Stored items:
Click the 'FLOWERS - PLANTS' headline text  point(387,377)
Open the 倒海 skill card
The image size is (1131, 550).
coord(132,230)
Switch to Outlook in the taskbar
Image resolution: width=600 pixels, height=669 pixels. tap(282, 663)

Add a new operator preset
==
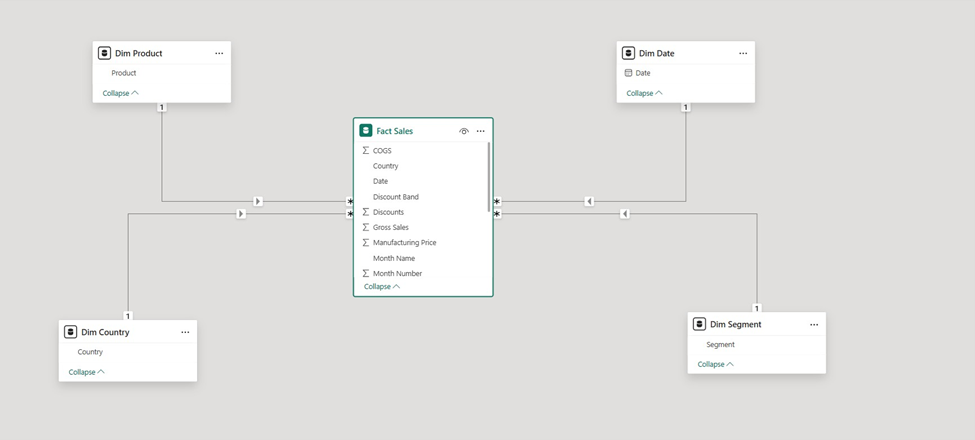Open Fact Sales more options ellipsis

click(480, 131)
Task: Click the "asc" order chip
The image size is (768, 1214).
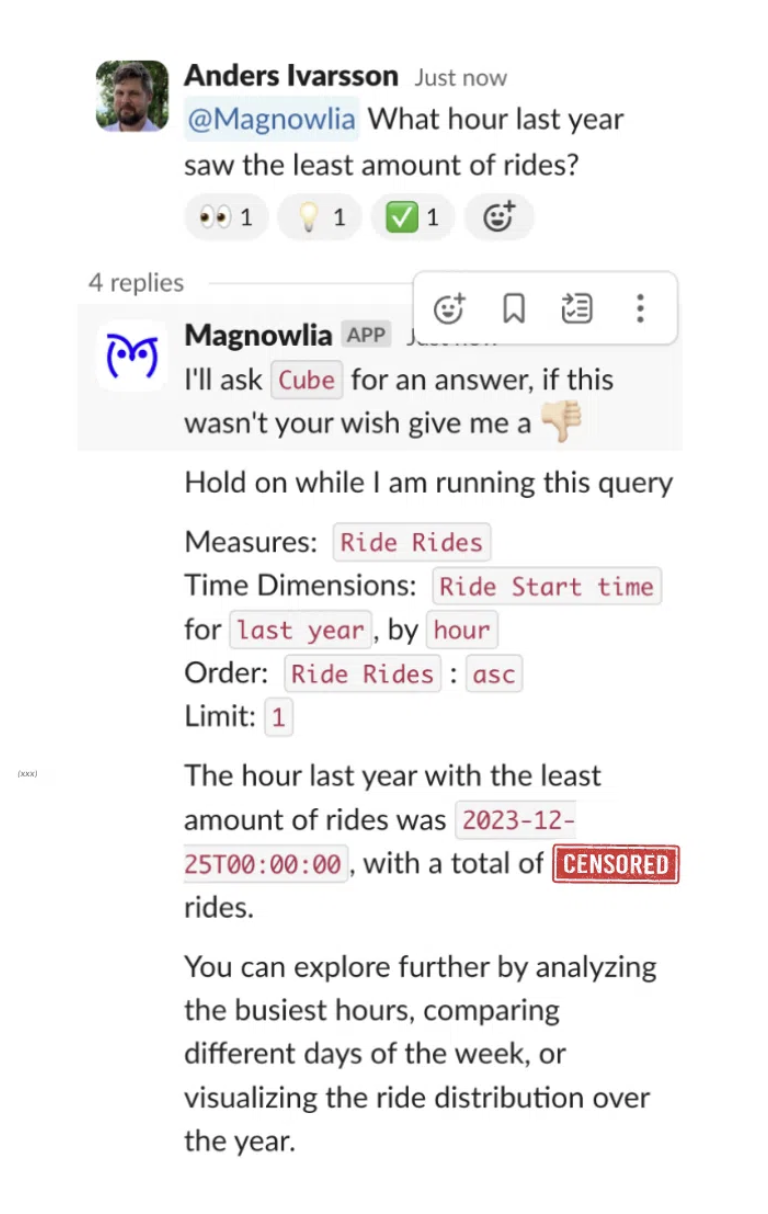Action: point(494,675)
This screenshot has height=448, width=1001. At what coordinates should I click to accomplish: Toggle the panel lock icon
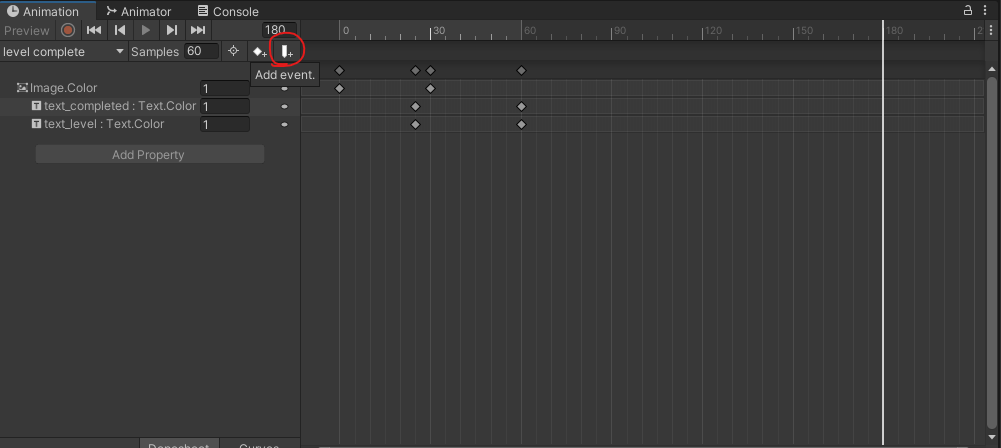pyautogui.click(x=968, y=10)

> [Work instructions]
Give only the lines from the one holding "Click the 'FLOWERS" through the one holding "Add a new operator preset", each restated exactly as it appears above.

> [Exercise response]
Click the 'FLOWERS - PLANTS' headline text  point(387,377)
Open the 倒海 skill card
The image size is (1131, 550).
coord(132,230)
Switch to Outlook in the taskbar
Image resolution: width=600 pixels, height=669 pixels. tap(282, 663)

Add a new operator preset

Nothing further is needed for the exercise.